Trotz der verheerenden Nachrichten über mutmaßliche Kriegsverbrechen steigt wieder die Zahl der Ukrainer, die in ihr Heimatland zurückkehren. Für sie wiegt die Gefahr eines Krieges weniger schwer als die, von der Familie getrennt zu sein oder nicht mitkämpfen zu können.

In den ersten Tagen nach Kriegsausbruch in der Ukraine zeigen herzzerreißende Bilder Szenen am Hauptbahnhof in Kiew, wo sich Familien von ihren Vätern und Söhnen verabschieden.
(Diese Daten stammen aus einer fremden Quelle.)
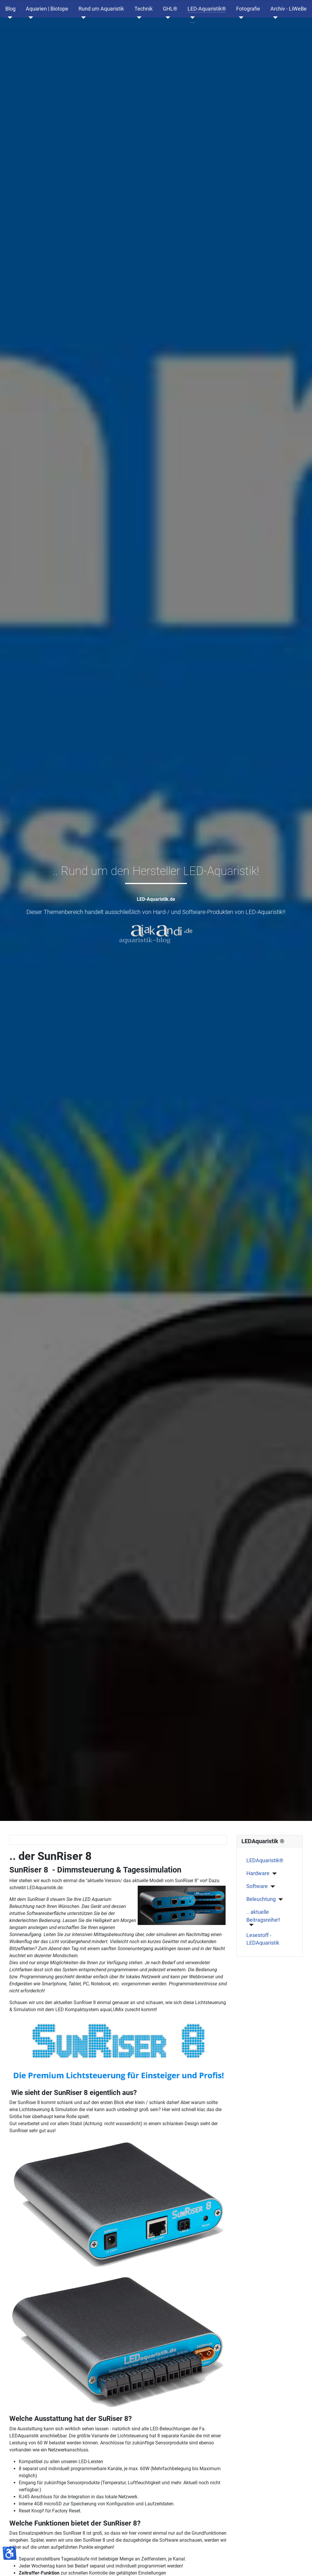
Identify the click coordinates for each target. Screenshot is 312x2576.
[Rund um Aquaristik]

Junge Paare küssen sich mit Tränen in den Augen, Mütter umarmen ihre Söhne, Väter drücken ihre Kinder noch einmal. Während wehrpflichtige Männer das Land nicht verlassen dürfen, sind seit Beginn des Krieges mehr als 4 Millionen Menschen geflohen. In den letzten Tagen zeichnet sich jedoch ein neues Bild ab: Immer mehr Menschen wollen in ihre Heimat zurückkehren.

Besonders deutlich wird das in der Grenzstadt Lwiw. Dort verlassen immer noch weit mehr Bürger das Land, berichtet die "New York Times". "Zu Beginn des Krieges verließen zehnmal so viele Menschen das Land wie zurückkamen", sagte Yurii Buchko, der stellvertretende Militärverwalter in Lwiw, in einem Interview mit der Zeitung. Doch in den letzten Tagen scheint sich etwas geändert zu haben. "Die Statistiken haben sich in letzter Zeit stark verändert", so Buchko. An manchen Tagen sei die Hälfte der Menschen, die die Grenze überqueren, auf dem Weg zurück in die Ukraine - die meisten von ihnen Frauen und Kinder.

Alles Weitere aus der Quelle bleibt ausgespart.